Muito se fala dos direitos LGBT e muitos deles continuam sendo negados aqui no Brasil, como o casamento, a inclusão do nome do parceiro(a) em várias instituições públicas e privadas, herança e vários outros relacionados a quase todas as áreas do direito: civil, família, sucessão, tributária e até trabalhista. Para ter acesso a eles, pormenorizadamente, recomendo uma consulta à postagem de julho de 2009, do meu amigo virtual e blogueiro Carlos Alexandre Neves Lima, no seu blog Direitos Fundamentais LGBT (clique aqui).
Porém, há direitos e deveres estendidos a todos os cidadãos, independentemente de orientação sexual, que muitas vezes são negligenciados por medo e/ou vergonha e, principalmente, pelo desconhecimento das leis que nos protegem em determinadas situações. Eles dizem respeito à cidadania e são garantidos pela Constituição Federal de 1988.

O artigo 5º desta nossa maior e mais importante lei, por exemplo, engloba vários desses direitos e deveres, dentre os quais podemos citar os seguintes:

a) você não está obrigado a fazer ou deixar de fazer algo, a não ser que exista uma lei que o obrigue;

b) ninguém pode ser submetido a tortura nem a tratamento desumano ou degradante;

c) você tem o direito de manifestar o seu pensamento;

d) você tem o direito de resposta quando a sua integridade for atingida, por meio das ações cabíveis na justiça, além de pedir as indenizações pelos danos à sua moral ou à sua imagem e, claro, pelos prejuízos materiais;

e) a sua crença ou religião deve ser respeitada, seja ela qual for, e é inviolável a sua liberdade de frequentar os cultos religiosos nos locais onde são realizados;

f) a sua intimidade, vida privada, honra e imagem lhes são asseguradas e, caso violadas, você poderá processar judicialmente a pessoa física ou jurídica que as infringiu, inclusive pedindo os danos materiais e morais;

g) a sua casa é um asilo inviolável. Ninguém pode penetrá-la sem o seu consetimento, a não ser em caso de flagrante delito ou desastre, ou para prestar socorro, ou, durante o dia, por ordem judicial;

h) o sigilo de suas correspodências e comunicações telefônicas é também inviolável, a não ser por ordem judicial para fins de investigação policial;

i) você pode exercer qualquer trabalho, ofício ou profissão na forma que a lei estabelecer e deve ser respeitado por isso;

j) você pode se locomover para onde quiser, dentro ou fora do Páis, e exercer o seu direito de ir e vir.

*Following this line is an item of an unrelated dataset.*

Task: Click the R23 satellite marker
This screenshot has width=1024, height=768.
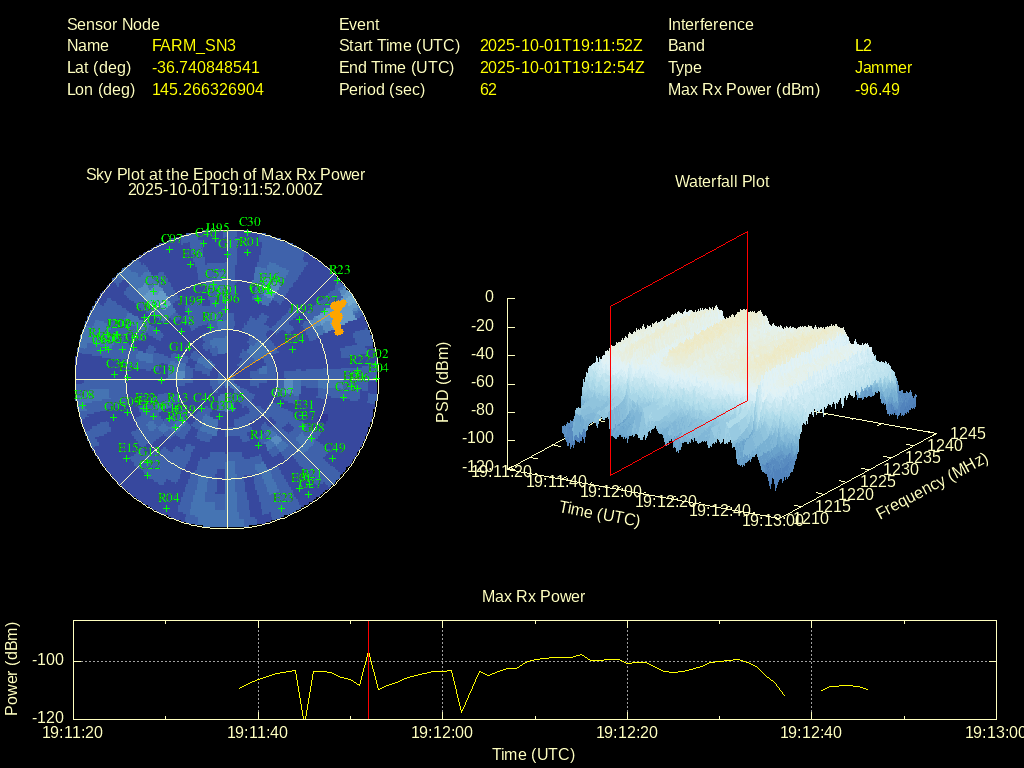Action: tap(339, 281)
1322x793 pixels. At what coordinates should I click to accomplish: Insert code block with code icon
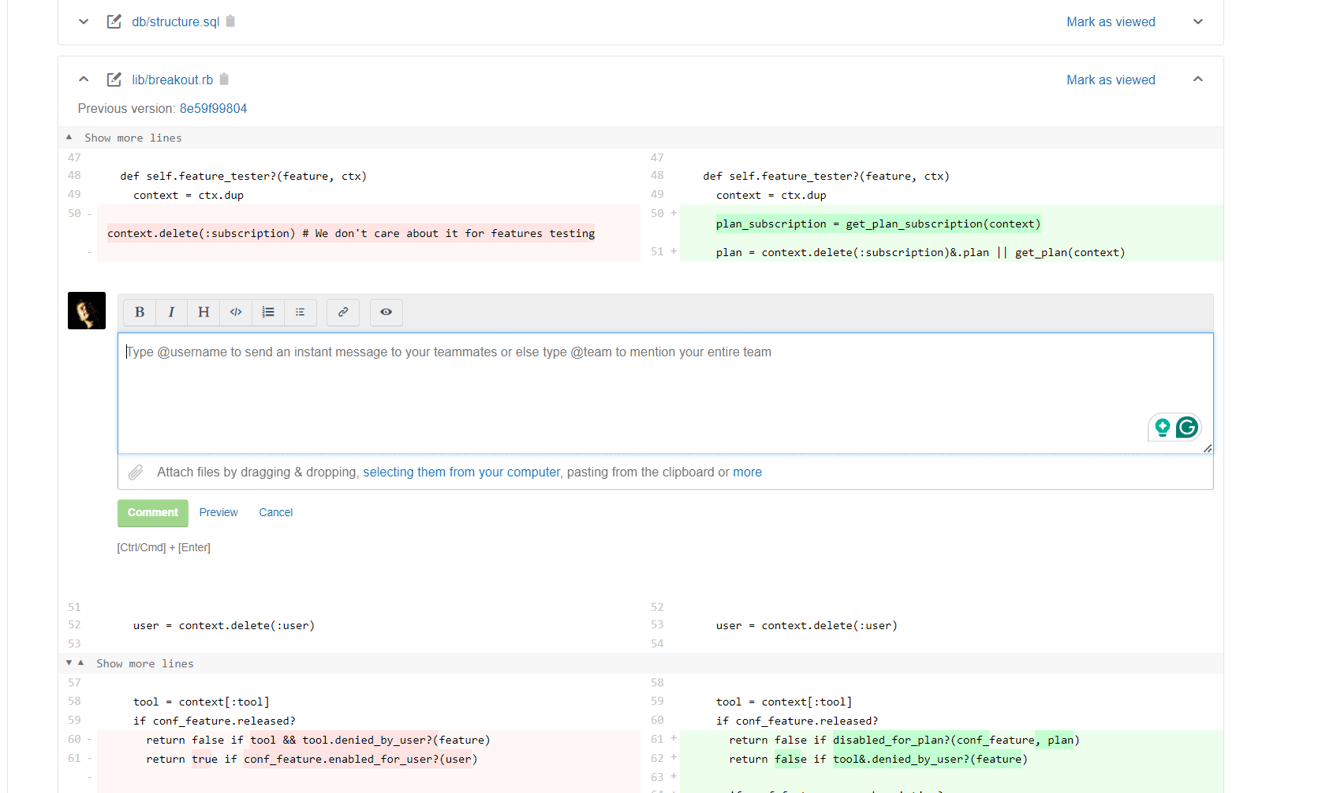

Claro, seguindo as formalidades legais para a hipótese de saída e entrada do País.

Este artigo possui, no total, 78 incisos e mais não sei quantos parágrafos. Procurei ressaltar os que estão relacionados ao nosso dia a dia. É uma seta de duas direções. Assim como devemos exigir os nossos direitos também temos que respeitar e cumprir os dos outros. É o significado das duas palavrinhas: "direitos e deveres".
É também um direito a opção de não mexer nisso. Há pessoas que têm consciência dos seus direitos, mas preferem permanecer inertes e deixar prá lá. Outras, não, podem até tentar esquecer uma situação vexatória e/ou desrespeitosa no momento em que viveram, mas não conseguem digeri-las com o passar do tempo. Neste caso, a melhor solução é mesmo procurar a justiça para remediar isso.
Por falar em situações assim, vale lembrar que muitos casos têm relação com os direitos do consumidor. São até mais corriqueiros. São aqueles que envolvem a relação comercial entre o comprador (consumidor) e o vendedor (fornecedor); ou o prestador e o tomador de serviços.
Eles são ainda mais simples porque envolvem, na sua maioria, valores baixos, ou seja, os prejuízos não ultrapassam 40 salários mínimos. Podem, nesta hipótese, ser solucionados por uma ação movida nos Juizados Especiais Cíveis e, dependendo da menor complexidade da ação e do valor dado à causa (menos que 20 salários mínimos), a assistência de advogado é dispensável.
Para seguir o protocolo corretamente, caso não esteja seguro(a) dos procedimentos, você poderá procurar o PROCON de sua cidade. Ele é um órgão adminstrativo de primeira instância e, como tal, não tem competência para mover ações judiciais. No entanto, é por meio dele que as conciliações são realizadas, mais conhecidas como "acordos". Se isto não for possível, você será devidamente orientado a mover a competente ação judicial no local apropriado e, quando movida, não haverá mais a necessidade de realizar a audiência de conciliação, acelerando o andamento do seu processo.